» TRECHO DE ORIGEM:
%%

A solidariedade, como princípio formador da sociedade propicia e dá origem, de acordo
com as condições históricas e as necessidades dos diversos segmentos sociais
(associações, agremiações, etc.)A solidariedade não favorece nem patrocina
interesses unilaterais, porém, coo força cultural atuante, visa, exclusivamente
ao bem comum e à união dos opostos, tendo por meta a construção da harmonia
social, na busca do equilíbrio de interesses conflitantes.
4.
Finalmente não se pode silenciar que a solidariedade é, também, um
princípio criativo, com fundamento no amor de Cristo, o qual vê no outro um
irmão. (Bohnen – Ullmann, 1993, p. 126-127)
Parece que, com o que vínhamos
expondo, ficaram suficientemente delimitadas as fronteiras, os marcos
divisórios entre o Coletivismo, o Individualismo e o Solidarismo. São como água
e azeite. Não se misturam. São três vias paralelas mutuamente excludentes. O
Solidarismo exige que a justiça garanta os direitos de todos igualmente, sem
privilegiar uma ou outra classe ou nomenclatura e deixa no abandono a outra
como acontece no Individualismo ou aniquilada pelo aparelhamento burocrático
como sucede no Coletivismo. No Solidarismo, todas as energias, tanto dos
indivíduos quanto das agremiações, associações e das instituições públicas, são
canalizadas em favor do corpo social como um todo. E o corpo social como um todo
sadio, robusto, bem aparelhado, mas
cônscio de que cada pessoa é uma individualidade com direito à livre
determinação e escolha dos seus atos, favorece na outra ponta, a realização, a
satisfação e a harmonia entre as pessoas.

%%

» DADOS APRESENTADOS:

%%

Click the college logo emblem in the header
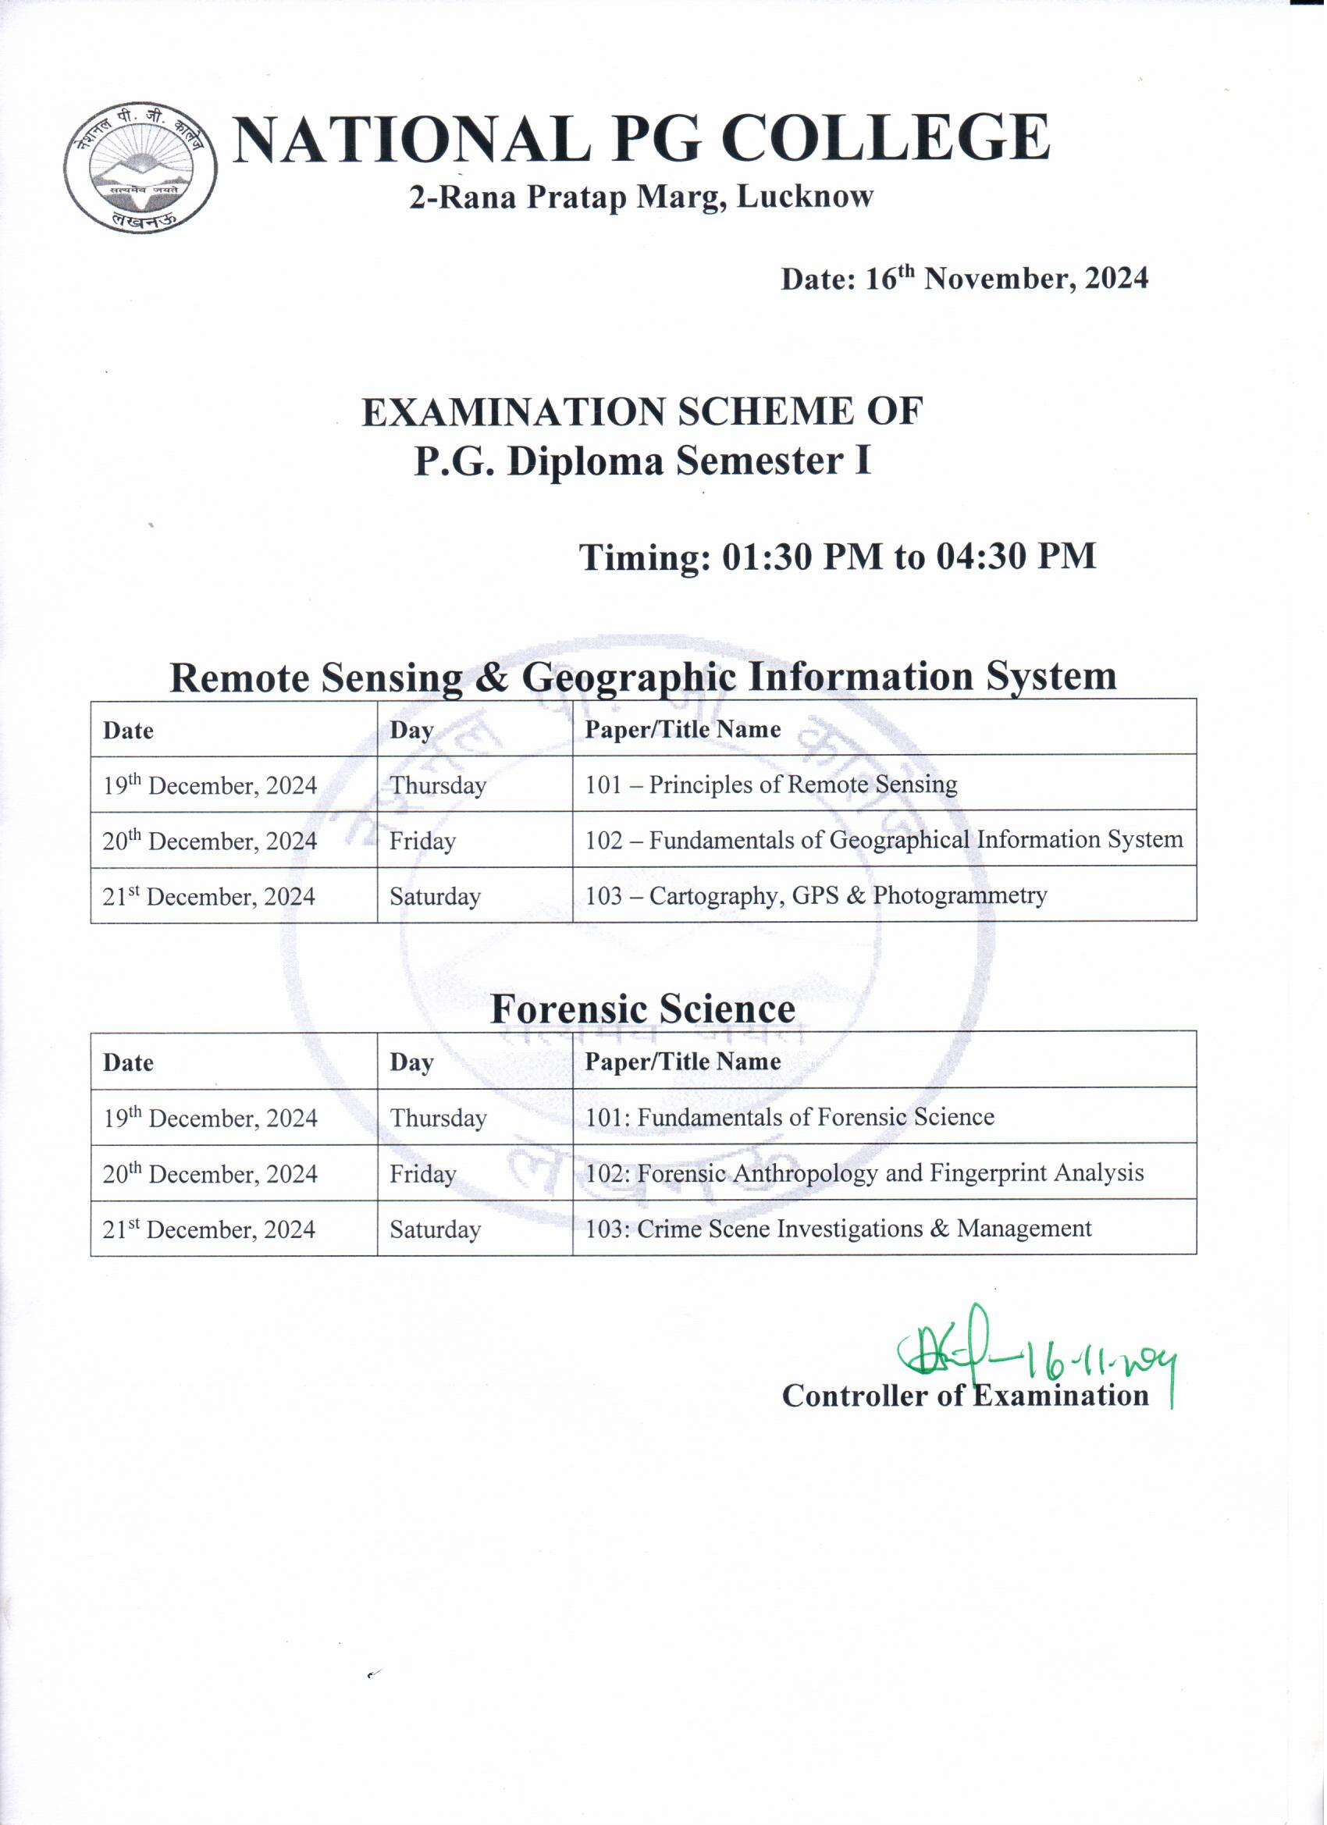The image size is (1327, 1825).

%%

» TAREFAS DO EXERCÍCIO:
A) Extraia do trecho sobre o solidarismo, sem qualquer alteração, a passagem que vai de "A solidariedade, como" até "1993, p. 126-127)", incluindo estas palavras.
B) Por favor, escreva a continuação do trecho sobre o solidarismo, começando logo depois da última frase apresentada.
As linhas não têm nenhum papel nisto.

» RESPOSTAS:
A)
A solidariedade, como princípio formador da sociedade propicia e dá origem, de acordo
com as condições históricas e as necessidades dos diversos segmentos sociais
(associações, agremiações, etc.)A solidariedade não favorece nem patrocina
interesses unilaterais, porém, coo força cultural atuante, visa, exclusivamente
ao bem comum e à união dos opostos, tendo por meta a construção da harmonia
social, na busca do equilíbrio de interesses conflitantes.
4.
Finalmente não se pode silenciar que a solidariedade é, também, um
princípio criativo, com fundamento no amor de Cristo, o qual vê no outro um
irmão. (Bohnen – Ullmann, 1993, p. 126-127)

B)
Pois, foram os princípios do
Solidarismo adotados como fundamentos para o associativismo teuto-brasileiro a
partir da década de 1890, que explicam os êxito em todos os seus empreendimentos.
As primeiras tentativas foram
feitas já na década de 1890. Tratava-se ainda de iniciativas com aspectos específicos. Sob o impacto da
proclamação da República e suas consequências, partiu-se para a fundação de um
partido político católico. Inspirado no “Zentrumspartei” – Partido do Centro,
da Alemanha, deveria definir e garantir o lugar da Igreja Católica no cenário
político republicano. Foi denominado de “Partido Católico do Centro”. Não
chegou nem perto da força e influência do seu irmão maior na Alemanha, que se
tornara a grande força de oposição a Bismarck e do seu projeto, o
“Kulturkampf”. Sua atuação efetiva limitou-se à participação na eleição da
assembleia constituinte federal e estadual. No primeiro caso, não logrou eleger
um único deputado. Para a constituinte estadual elegeu três deputados, mas
recorrendo a uma composição com outras legendas. Essa estratégia rendeu ao
partido uma cisão interna insuperável. Essas duas experiências eleitorais
provaram a inviabilidade do partido. Com isso a ideia de militância política
direta foi abandonada.
Uma segunda tentativa de
arregimentação também tópica, aconteceu com a “Associação de Proteção às
Florestas”. Duas lideranças destacaram-se nessa iniciativa: o Pe. Pedro Gasper,
apelidado de “apóstolo da floresta” e o sr. Alfred Grohmann, o “pai da
floresta”. A ideia resultou prematura e, por isso mesmo, não obteve a adesão, a
não ser de alguns colonos isoladamente.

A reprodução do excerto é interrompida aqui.